Crafting Culinary Community Experience

“Nose to tail.” “Seed to sprout.” These are the culinary ideals that the Inn at Grace Winery exemplifies when it comes to providing a unique culinary experience for guests. With a focus on seasonal, locally sourced concepts, all dishes are meant to utilize every ingredient possible. Having a tremendous respect for the people growing and raising the food that we eat, Executive Chef Scott Megill believes there is flavor in everything. His love of food and the industry began at 16 years old and only grew from there as his belief in quality, flavors and creativity influenced his career.

Hospitality Sip and Stay Chef Scott MegillIn accompanying seasonal vinos comes an expertly crafted menu with dishes that bring the food and wine pairing experience to another level. Marrying top-notch wines and exquisite food, the inn provides a unique and intimate setting with the weekly culinary event Dinners with Grace. The five-course private dinner party is held in the speakeasy wine cellar and features a seasonally driven menu with expertly paired boutique wines.

During the summer months, the historic farm and vineyard serves as the breathtaking backdrop for the unique dining experience. The early summer Dinner with Grace menu features five French-inspired dishes from foie gras, paired with 2015 Rose, to Rabbit Spaetzle, complimented with a 2013 Reserve Chardonnay and finished with a trio of doughnuts and Gracie White.
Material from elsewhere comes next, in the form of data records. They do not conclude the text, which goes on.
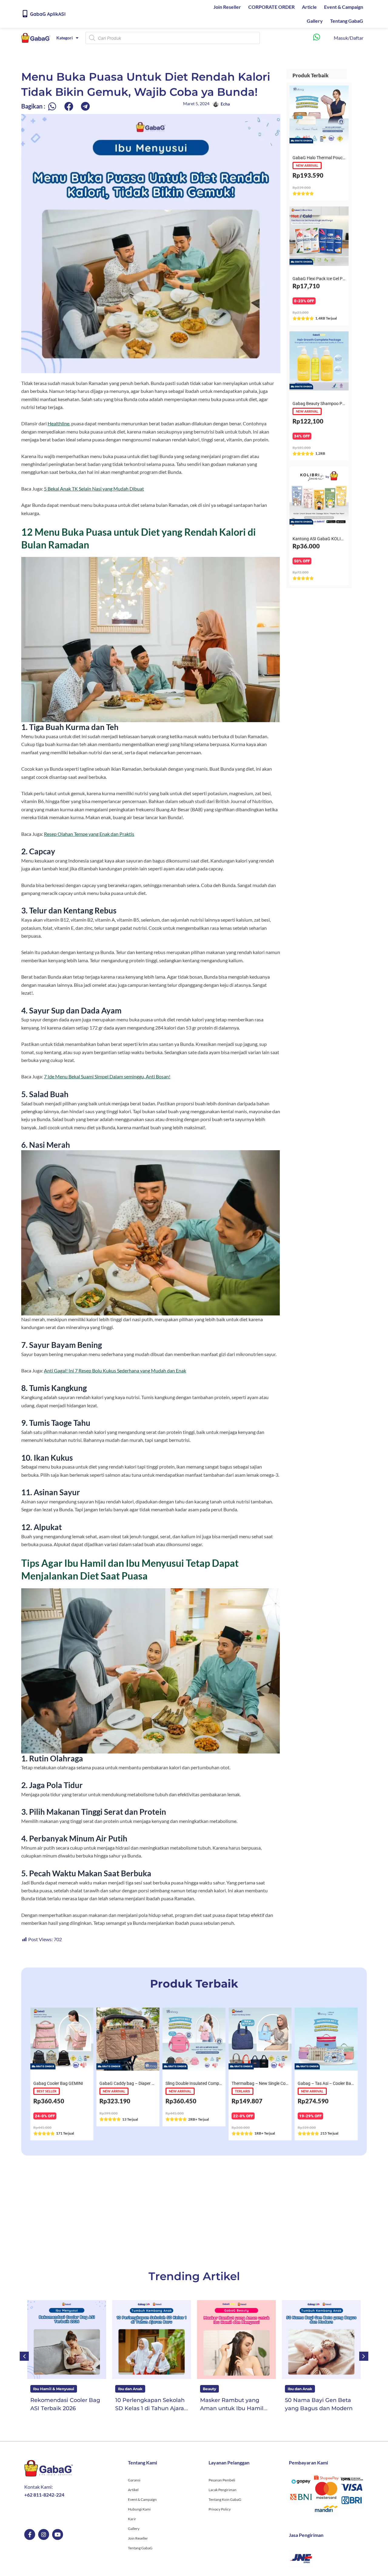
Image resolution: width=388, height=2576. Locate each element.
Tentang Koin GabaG (225, 2499)
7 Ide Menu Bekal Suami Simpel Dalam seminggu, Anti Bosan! (107, 1076)
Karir (132, 2519)
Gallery (315, 21)
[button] (52, 106)
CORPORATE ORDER (271, 7)
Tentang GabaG (346, 21)
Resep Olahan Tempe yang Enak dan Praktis (89, 834)
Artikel (133, 2489)
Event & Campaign (343, 7)
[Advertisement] (194, 2211)
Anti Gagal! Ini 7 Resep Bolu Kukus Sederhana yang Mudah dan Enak (115, 1370)
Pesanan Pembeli (222, 2480)
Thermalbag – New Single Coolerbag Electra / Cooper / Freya (288, 2083)
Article (309, 7)
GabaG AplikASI (47, 14)
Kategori (64, 37)
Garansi (134, 2480)
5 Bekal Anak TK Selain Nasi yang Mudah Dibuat (94, 488)
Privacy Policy (220, 2509)
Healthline (58, 423)
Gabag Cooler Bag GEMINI (58, 2083)
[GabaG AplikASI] (24, 13)
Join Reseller (227, 7)
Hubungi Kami (139, 2509)
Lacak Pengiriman (222, 2489)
Yet another exceptional dining experience offered to guests monthly is the recently launched Dine with Grace Supper Series. From now until November, on the last Wednesday of every month, Grace Winery will host a dinner for 30 to 40 guests held on various locations of the property from the bocce court to the middle of the vineyard among the grapes. In collaboration with outside guest chefs, Chef Megill curates a creative six- to seven-course menu for the dinner soirees.
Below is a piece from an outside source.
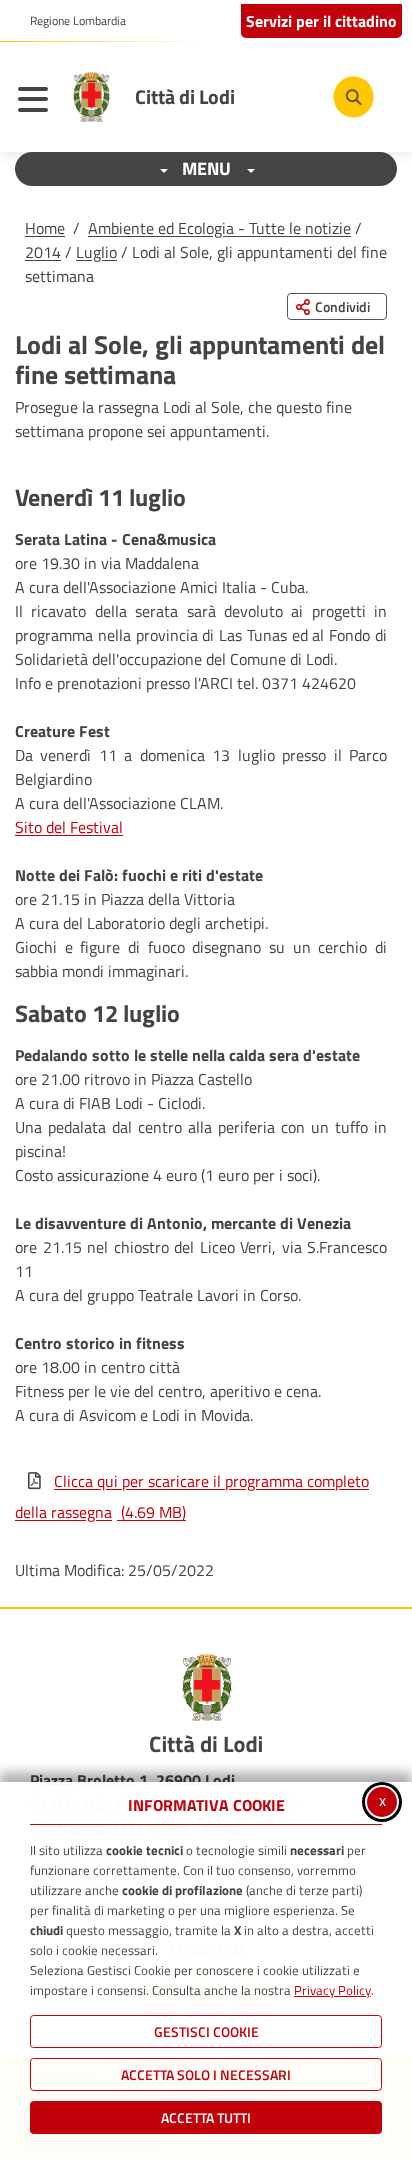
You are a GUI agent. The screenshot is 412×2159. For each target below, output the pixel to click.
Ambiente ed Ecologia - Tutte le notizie (219, 228)
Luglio (96, 252)
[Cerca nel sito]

Most recently, Chef Ryan Bloome of Terrain worked in collaboration and crafted a six-course supper beginning with atuffed squash blossoms featuring roasted summer squash, farro, Farm at Doe Run cheese and basil pesto followed by herb porchetta, diver scallops and dry-aged rib eye with roasted chanterelles, mushroom escabeche and sweet onion soubise served in red wine reduction.
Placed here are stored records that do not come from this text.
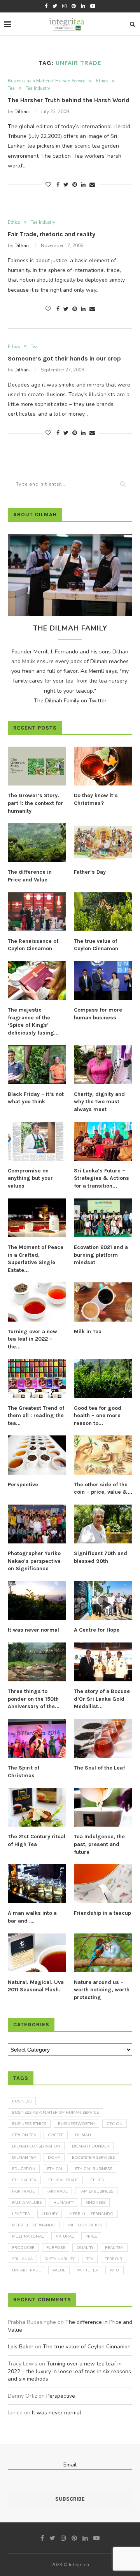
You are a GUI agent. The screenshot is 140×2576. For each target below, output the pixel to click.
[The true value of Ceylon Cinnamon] (103, 911)
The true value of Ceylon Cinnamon (96, 945)
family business (96, 2191)
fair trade (23, 2191)
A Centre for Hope (96, 1630)
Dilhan (21, 111)
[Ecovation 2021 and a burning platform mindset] (103, 1217)
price (91, 2236)
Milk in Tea (88, 1331)
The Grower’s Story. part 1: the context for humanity (35, 803)
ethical (55, 2169)
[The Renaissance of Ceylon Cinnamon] (37, 911)
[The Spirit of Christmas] (37, 1738)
Finishing off with Shellbark Chevre and beet terrine coupled with variations of berry preparation and black walnut tuille, the sumptuous affair was rounded out with slices of decadent chocolate icebox cake with red wine juneberry gelee, cardamom mousse and coca nib cookie. This all comes for the price of $95 and for $35, guests can opt to add an expertly paired wine sampling to their culinary adventure.

When staying at the Inn, all guests enjoy a wonderful a la carte menu of tasty treats conjured up by Chef Megill. Perhaps most popular are the chardonnay-basted eggs and the omelet of the day, made from fresh ingredients picked right from the garden.

Grace Winery is truly a gem in the heart of Brandywine, a pastoral paradise made up of the quaint townships that lie along the banks of the Brandywine River. So pack your bags, check into the B&B called Inn at Grace Winery and enjoy your stay in the backcountry of the commonwealth. A porch, the sunset and a glass of Rosé are waiting for you.